◆ Stated task
The transcript below lists several things that the speaker wants to do good for. Name all of them.

◆ Selected passage
· · · ·

Because, you know, especially when you're a boy, especially when you're hitting puberty, man, it is.
It is a nom-nom fest.
talking to my friends who have teenage boys.
They're like, yes, just basically taking groceries and throwing them down a well.
Because they're like, you just ate a whole pizza.
How can you still be hungry?
Dinner's in half an hour.
You don't need anything yet.
So, yeah, there's those kinds of tensions.
I love to exercise, particularly as I get older.
I have to be more careful.
I have to be more careful.
I mean, I used to just be able to hurl myself all over the tennis court and the squash court and so on.
I played an hour of pickleball with my wife yesterday and, you know, shots that, you know, 10 years ago, I would have absolutely lunged for.
I'm like, maybe I'll let that one go.
Because you have to balance things, at least I do, as you age, because you want to be able to keep exercising.
And I've had a couple of instances where I push myself too far.
And sometimes it can be months of reduced activity.
I had once with a knee thing, I had it once with a shoulder blade thing.
And man, it's brutal.
You know, just one lunge, one thing, you know, too far.
You know, I was out walking with my daughter the other day and we came across a long running, you know, long jump pit.
And she does this amazing long jump.
She's like a bird.
And she's like, Dad, you should do it.
And I'm like, I'd love to.
But I think of what that would do to my knees.
You know, I'm going to be 59 next month, right?
And I'm like, well, that would be great.
Now, I still will sprint.
I will still sprint with her, like full-on sprint, because I hate the idea.
It's like 90% of people never sprint after the age of 30.
I think that's pretty bad.
It's pretty bad.
But, you know, I want to move a lot.
I want to, you know, and I still, I still feel young, right?
It's the problem.
You don't, your personality doesn't really age.
Hopefully you get wiser, but I don't feel young.
But I know that my body is, of course, how could it be?
It's 35 years past its prime.
So it's, you know, pretty good.
I can still do, I can hike, I can do 20,000 steps.
I can do a full workout.
I can, you know, play hour, hour and a half of racket sports, but it's with some moderation.
It's with some moderation.
Even when it comes to playing racket sports, I have this debate within myself, this tension within myself.
My body says to me, listen, you get to do all this intellectual stuff.
Just let me play.
Don't try and strategize.
Don't try and, ooh, I'll fake and I'll do this and I'll like, just let me play.
You play all the time in your brain.
Let the body play.
And I have to sort of get out of my own way and let my body play.
And it generally goes much better if I just let my body play and stop trying to control and direct things.
So there's this tension in life.
There's things that I want to do that are good for the world.
There are things that I want to do that are good for the family.
There are things that I want to do that are good for the friends.
There are things that I want to do that are good for the self.
So there's this tension where you balance larger goals with immediate pleasures.
I don't want to be a self-sacrificial, empty servant of philosophy who self-immolates by telling too much truth to a pretty jumpy and aggressive world.
But at the same time, I don't want to be cucked to the point where I consider it revolutionary to remind people that two and two make four.
So lots of tensions in there.
And of course, with the Christian life, with the Christian world, there are lots of tensions there.
I'm sure I don't need to explain them.
And I'm just curious, what are the atheists' tensions?
What are the atheists' tensions?
There are tensions on social media.

· · · ·

◆ Extracted material

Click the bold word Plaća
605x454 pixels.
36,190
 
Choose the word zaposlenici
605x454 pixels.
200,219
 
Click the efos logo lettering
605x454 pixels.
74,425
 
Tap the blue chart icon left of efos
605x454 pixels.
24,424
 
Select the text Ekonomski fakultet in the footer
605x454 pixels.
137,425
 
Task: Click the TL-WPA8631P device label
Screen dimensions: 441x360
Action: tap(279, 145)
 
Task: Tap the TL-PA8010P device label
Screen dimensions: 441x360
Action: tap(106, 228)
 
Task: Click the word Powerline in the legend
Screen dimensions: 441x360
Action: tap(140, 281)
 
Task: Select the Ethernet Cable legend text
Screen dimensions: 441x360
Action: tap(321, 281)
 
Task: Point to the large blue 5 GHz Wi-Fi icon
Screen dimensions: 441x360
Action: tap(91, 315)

· · · ·

◆ Output below
The world, the family, the friends, and the self.